Źródło zdjęć: © Thinkstock

22.02.2011 | aktual.: 22.02.2011 10:29

Dzielenie zawodów na męskie i żeńskie jest politycznie niepoprawne. Każdy, kto to robi, naraża się na atak ze strony feministek. Ich zdaniem, kobieta poradzi sobie z dosłownie każdą pracą. A więc nie tylko na traktorach, ale także w firmie windykacyjnej dybiącej na niewypłacalnych emerytów czy w najbardziej niehumanitarnej ubojni zwierząt. Ale to jest bujda na resorach. Wbrew feministkom, wszystkie profesje wymagające wyłączenia emocji nie są dla pań. Powinni się nimi zająć faceci, którzy – oczywiście statystycznie – są z natury bardziej chłodni, stanowczy, bezwzględni.

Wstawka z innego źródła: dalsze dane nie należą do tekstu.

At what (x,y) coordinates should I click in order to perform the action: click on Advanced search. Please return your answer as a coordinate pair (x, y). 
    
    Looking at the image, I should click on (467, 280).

Kobiety okazują innym więcej serca, co predysponuje je do zawodów wymagających troski i opiekuńczości. Za to mężczyźni, często wyprani z uczuć, najbardziej realizują się w walce i we wszelkich działaniach eksponujących ich ego. Dlatego to oni najbardziej zabiegają o stanowiska kierownicze w firmie. I – uwaga! – na przekór feministkom, różnice w empatii wcale nie wynikają ze stereotypów kulturowych, ale z genów. Dowiedli tego ostatnio uczeni z Uniwersytetu Cambridge i uniwersytetu w holenderskim Utrechcie, którzy zrealizowali eksperyment z udziałem 16 kobiet.

Badane panie były doskonałe w testach, które polegają na odczytywaniu emocji z ekspresji twarzy. Ale do czasu. Wystarczyło, że podano im małą dawkę męskiego hormonu, by stały się mniej empatyczne. Zatem to nie kultura i wychowanie, lecz ilość testosteronu sprawia, że kobieta jest świetną pielęgniarką, natomiast mężczyzna doskonale radzi sobie ze ściąganiem długów i z trzymaniem pod butem steki podwładnych.